=== What you will do ===
Starting at the line below holding "Given: Select the 'Wielophanging" and stopping at the line holding "has width=1300, height=750.", print every line exactly, both ends included, and leave the rest out.
[Opening Listed records section]
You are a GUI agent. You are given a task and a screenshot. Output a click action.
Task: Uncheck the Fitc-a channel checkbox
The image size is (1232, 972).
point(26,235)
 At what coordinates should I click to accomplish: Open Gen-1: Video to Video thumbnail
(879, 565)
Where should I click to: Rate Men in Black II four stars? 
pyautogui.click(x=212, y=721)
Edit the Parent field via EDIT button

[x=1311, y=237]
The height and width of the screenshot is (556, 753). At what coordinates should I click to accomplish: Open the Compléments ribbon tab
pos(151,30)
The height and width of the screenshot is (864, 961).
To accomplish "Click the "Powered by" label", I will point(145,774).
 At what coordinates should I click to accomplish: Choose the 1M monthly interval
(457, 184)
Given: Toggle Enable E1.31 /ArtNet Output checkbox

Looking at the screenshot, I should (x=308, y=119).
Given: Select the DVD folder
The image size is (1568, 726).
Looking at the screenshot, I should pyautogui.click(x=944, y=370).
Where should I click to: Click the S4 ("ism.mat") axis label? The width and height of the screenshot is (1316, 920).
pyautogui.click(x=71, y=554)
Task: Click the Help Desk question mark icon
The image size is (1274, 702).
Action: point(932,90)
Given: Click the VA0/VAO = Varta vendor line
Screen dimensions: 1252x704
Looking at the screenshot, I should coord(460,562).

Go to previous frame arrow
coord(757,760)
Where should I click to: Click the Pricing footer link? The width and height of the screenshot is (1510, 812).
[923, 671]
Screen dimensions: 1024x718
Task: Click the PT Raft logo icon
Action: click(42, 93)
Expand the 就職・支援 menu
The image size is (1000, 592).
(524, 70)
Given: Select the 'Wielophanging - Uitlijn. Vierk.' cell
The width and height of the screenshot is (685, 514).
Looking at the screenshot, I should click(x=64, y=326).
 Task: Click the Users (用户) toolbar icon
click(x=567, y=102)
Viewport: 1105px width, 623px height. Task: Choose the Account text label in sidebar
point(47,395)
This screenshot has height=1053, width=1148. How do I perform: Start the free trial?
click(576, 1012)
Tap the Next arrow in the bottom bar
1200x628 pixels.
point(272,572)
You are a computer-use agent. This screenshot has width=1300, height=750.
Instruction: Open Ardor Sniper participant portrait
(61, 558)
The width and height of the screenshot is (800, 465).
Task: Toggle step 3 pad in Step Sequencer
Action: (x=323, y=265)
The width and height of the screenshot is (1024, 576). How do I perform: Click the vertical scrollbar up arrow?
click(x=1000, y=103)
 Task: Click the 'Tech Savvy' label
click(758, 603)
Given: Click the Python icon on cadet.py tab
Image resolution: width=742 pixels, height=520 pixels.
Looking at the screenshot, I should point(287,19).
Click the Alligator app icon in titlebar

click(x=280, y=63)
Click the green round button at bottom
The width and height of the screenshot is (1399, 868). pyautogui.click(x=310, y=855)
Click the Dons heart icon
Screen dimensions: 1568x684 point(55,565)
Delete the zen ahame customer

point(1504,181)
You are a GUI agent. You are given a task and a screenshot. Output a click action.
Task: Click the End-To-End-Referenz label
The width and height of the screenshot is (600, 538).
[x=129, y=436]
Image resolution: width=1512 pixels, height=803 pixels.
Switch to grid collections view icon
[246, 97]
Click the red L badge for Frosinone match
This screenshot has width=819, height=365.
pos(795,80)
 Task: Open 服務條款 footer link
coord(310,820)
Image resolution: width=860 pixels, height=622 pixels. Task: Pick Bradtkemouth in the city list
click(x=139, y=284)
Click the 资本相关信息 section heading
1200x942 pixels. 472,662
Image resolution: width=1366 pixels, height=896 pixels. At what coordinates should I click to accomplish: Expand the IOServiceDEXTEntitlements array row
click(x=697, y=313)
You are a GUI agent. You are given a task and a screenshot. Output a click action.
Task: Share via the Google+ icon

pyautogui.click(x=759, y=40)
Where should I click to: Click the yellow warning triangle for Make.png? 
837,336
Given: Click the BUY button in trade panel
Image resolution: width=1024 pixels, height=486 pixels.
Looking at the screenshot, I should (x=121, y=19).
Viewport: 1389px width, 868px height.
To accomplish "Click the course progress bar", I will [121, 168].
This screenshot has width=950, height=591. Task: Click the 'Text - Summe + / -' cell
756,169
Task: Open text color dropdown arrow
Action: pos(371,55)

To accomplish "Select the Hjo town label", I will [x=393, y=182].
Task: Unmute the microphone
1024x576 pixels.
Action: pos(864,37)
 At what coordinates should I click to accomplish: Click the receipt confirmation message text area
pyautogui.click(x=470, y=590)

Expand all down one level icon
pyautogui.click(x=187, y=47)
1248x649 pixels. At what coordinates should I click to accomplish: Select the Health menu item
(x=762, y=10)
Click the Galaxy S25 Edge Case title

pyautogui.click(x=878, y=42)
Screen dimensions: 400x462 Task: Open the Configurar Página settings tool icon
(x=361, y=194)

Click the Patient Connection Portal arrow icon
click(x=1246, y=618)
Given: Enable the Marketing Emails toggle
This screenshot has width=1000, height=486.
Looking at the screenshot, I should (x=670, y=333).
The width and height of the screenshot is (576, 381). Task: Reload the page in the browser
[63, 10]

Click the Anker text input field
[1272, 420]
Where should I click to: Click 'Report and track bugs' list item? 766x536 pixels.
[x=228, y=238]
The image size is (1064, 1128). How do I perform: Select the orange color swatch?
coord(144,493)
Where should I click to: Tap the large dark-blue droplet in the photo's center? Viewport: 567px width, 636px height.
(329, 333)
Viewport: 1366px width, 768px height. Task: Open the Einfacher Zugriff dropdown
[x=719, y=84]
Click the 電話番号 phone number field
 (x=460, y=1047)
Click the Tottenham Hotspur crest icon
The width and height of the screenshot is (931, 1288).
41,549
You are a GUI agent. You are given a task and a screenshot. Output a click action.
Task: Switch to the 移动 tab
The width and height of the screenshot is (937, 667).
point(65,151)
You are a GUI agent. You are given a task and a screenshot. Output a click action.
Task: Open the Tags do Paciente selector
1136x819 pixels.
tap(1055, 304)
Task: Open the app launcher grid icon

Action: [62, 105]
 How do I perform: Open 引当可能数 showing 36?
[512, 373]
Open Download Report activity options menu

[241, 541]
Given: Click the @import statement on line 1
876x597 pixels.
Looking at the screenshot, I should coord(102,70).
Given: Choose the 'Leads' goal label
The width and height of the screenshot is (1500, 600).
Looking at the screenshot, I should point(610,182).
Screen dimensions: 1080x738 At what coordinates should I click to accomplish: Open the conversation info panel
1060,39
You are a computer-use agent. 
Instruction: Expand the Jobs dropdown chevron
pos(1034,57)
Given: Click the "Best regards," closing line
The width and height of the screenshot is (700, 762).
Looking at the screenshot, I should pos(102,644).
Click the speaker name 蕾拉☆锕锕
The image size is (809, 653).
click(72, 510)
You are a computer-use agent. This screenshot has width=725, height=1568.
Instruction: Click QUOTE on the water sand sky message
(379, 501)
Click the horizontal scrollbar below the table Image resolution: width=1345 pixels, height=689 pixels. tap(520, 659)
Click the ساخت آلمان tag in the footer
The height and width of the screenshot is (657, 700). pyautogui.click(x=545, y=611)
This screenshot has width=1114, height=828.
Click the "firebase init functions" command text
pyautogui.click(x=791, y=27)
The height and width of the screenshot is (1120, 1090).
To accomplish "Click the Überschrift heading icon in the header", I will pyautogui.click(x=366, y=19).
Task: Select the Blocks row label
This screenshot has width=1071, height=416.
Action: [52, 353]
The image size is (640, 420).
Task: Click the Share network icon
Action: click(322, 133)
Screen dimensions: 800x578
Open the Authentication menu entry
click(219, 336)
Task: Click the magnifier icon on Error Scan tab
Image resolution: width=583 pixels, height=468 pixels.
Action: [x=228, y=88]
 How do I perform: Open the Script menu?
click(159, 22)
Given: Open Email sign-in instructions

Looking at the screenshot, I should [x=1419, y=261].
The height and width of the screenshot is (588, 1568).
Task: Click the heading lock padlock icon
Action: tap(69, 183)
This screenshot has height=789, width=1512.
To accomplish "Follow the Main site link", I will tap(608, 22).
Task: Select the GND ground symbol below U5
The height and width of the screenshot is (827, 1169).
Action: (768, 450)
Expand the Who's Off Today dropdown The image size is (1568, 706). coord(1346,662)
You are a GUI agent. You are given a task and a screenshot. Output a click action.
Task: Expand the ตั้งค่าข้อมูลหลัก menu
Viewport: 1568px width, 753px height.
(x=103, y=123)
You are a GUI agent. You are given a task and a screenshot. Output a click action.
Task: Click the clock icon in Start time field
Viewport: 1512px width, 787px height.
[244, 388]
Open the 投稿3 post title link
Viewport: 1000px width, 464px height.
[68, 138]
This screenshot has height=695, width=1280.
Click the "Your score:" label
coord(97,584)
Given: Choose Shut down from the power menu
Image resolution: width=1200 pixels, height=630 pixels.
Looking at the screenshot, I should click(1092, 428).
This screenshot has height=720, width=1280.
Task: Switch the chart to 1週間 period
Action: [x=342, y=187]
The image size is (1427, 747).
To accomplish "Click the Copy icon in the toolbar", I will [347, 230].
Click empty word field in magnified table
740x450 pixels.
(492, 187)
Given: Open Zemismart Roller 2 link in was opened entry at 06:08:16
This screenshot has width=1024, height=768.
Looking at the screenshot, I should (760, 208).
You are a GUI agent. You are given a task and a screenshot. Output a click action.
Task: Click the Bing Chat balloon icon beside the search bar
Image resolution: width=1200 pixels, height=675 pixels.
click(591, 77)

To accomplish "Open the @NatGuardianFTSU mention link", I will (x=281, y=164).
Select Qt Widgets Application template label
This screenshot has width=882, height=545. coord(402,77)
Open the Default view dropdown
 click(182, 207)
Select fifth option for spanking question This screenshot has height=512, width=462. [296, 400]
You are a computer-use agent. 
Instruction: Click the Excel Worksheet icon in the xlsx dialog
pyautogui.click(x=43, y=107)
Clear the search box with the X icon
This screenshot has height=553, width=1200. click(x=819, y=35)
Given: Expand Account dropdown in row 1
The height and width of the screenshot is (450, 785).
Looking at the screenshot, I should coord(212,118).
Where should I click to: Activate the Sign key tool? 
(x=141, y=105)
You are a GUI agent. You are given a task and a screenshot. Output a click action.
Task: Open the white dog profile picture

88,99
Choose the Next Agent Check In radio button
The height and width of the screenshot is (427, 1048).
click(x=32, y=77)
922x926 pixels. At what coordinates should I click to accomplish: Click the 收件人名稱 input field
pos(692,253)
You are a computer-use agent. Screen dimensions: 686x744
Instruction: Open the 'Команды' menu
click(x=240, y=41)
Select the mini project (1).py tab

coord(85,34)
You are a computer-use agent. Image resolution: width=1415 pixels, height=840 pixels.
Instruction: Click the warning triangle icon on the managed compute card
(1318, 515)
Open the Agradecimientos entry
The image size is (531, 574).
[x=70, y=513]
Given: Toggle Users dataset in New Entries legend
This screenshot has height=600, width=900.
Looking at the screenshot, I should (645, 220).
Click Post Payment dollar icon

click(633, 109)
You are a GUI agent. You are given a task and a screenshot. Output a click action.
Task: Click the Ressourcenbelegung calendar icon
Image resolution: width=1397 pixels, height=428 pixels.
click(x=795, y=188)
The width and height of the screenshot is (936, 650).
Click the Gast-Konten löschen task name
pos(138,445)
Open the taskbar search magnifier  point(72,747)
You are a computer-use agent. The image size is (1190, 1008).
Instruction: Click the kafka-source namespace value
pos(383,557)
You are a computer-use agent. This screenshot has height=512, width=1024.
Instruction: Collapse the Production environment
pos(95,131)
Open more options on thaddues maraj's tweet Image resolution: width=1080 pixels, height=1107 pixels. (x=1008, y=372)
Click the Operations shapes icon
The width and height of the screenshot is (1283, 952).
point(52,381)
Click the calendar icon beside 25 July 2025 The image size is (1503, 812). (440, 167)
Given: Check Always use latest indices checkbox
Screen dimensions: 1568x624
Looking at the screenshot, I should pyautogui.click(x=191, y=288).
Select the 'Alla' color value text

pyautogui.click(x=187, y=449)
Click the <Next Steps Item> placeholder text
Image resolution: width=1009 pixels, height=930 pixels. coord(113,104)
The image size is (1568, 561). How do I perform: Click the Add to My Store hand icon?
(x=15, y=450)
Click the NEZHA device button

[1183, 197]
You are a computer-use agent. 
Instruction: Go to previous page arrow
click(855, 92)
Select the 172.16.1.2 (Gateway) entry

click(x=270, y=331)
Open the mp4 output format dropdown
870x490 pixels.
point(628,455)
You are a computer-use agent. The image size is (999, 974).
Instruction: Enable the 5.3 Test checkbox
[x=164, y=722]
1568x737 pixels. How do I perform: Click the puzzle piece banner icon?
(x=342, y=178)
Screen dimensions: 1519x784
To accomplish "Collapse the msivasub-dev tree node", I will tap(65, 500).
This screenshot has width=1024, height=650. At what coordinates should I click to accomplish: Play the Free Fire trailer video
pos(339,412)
[Closing Listed records section]
=== Task result ===
Given: Select the 'Wielophanging - Uitlijn. Vierk.' cell
The width and height of the screenshot is (685, 514).
Looking at the screenshot, I should click(x=64, y=326).
 Task: Click the Users (用户) toolbar icon
click(x=567, y=102)
Viewport: 1105px width, 623px height. Task: Choose the Account text label in sidebar
point(47,395)
This screenshot has height=1053, width=1148. How do I perform: Start the free trial?
click(576, 1012)
Tap the Next arrow in the bottom bar
1200x628 pixels.
point(272,572)
You are a computer-use agent. This screenshot has width=1300, height=750.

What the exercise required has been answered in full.